Ebusiness@Newcastle News in RSS | Return to main news page
Summary of workshop
E-BUSINESS AND INFORMATION SYSTEMS RESEARCH: WHERE ARE WE GOING?
Professor Feng Li
Newcastle University Business School
Convenor of BAM e-Business and e-Government Special Interest Group
The e-Business & e-Government Special Interest Group of the British Academy of Management (BAM) successfully organised a new workshop at Brunel University Business School on the 3rd-4th May 2007. Over 40 participants from all over the UK participated in the event to present, discuss and debate issues concerning the Relationship between e-Business and Information Systems research. This workshop was organised by Dr Michael Bourlakis (Brunel University), Dr Savvas Papagiannidis (Newcastle University), Professor Feng Li (Newcastle University), and the venue and refreshments were sponsored by Brunel University Business School and BAM. Further details about the workshop are available at http://www.ebusiness-newcastle.com/news/events/07_05_ebusiness.php.
This event was a follow up to the successful workshop at Newcastle University Business School on 9-10 November 2006, which focused on New Frontiers in e-Business, e-Government and e-Learning. The presentations from this event have been written up by the authors and double blind reviewed, and the selected papers have been published in a special issue of the International Journal of Business Science and Applied Management Vol 2 No.1 (2007). Full papers are available for downloading at http://www.business-and-management.org/issues.php
E-Business and e-Government have evolved considerably in the last 10 years and it is has now become firmly established as an emerging field of inquiry with a growing number of researchers. This raises serious conceptual and practical issues with regard to its relationships with Information Systems, especially in terms of their focus, boundary, target audience, as well as key research questions. There are many mutually beneficial opportunities for collaborations in research and publications and in influencing public perceptions. The presentations and debates at the workshop highlighted some of the key issues, explored common interests and identified a number of ways forward. In particular, new opportunities for collaboration between e-Business and e-Government researchers and IS specialists have been identified, as well as the need for stronger links between the e-Business and e-Government SIG with various IS communities such as the UK academy for Information Systems (UKAIS).

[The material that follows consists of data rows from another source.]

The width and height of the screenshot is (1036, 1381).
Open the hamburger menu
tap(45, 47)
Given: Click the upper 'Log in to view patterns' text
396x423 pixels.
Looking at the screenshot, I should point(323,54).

Similar to the Newcastle Workshop, the event was organised over two half days, with an evening social in between allowing participants to network with one another in a more informal setting. Different from the Newcastle workshop which consisted of four invited keynote presentations and a series of discussions between them, the Brunel workshop consisted of 13 presentations and discussions, including presentations by leading scholars such as Professor Zahir Irani, Professor Steven Guan, Professor Ray Hackney, Professor Guy Fitzgerald and Dr David Wainwright (amongst others). Some photos from the event are available at http://www.ebusiness-newcastle.com/news/events/07_05_ebusiness_photos.php.
All presenters and participants have been invited to submit their papers for a new journal special issue of International Journal of Business Science and Applied Management, which after a double blind review process, selected papers will be published before end of 2007.
For further information about the BAM e-Business and e-Government SIG and its future events, please contact Professor Feng Li by email firstname.lastname@example.org or Dr Savvas Papagiannidis at email@example.com.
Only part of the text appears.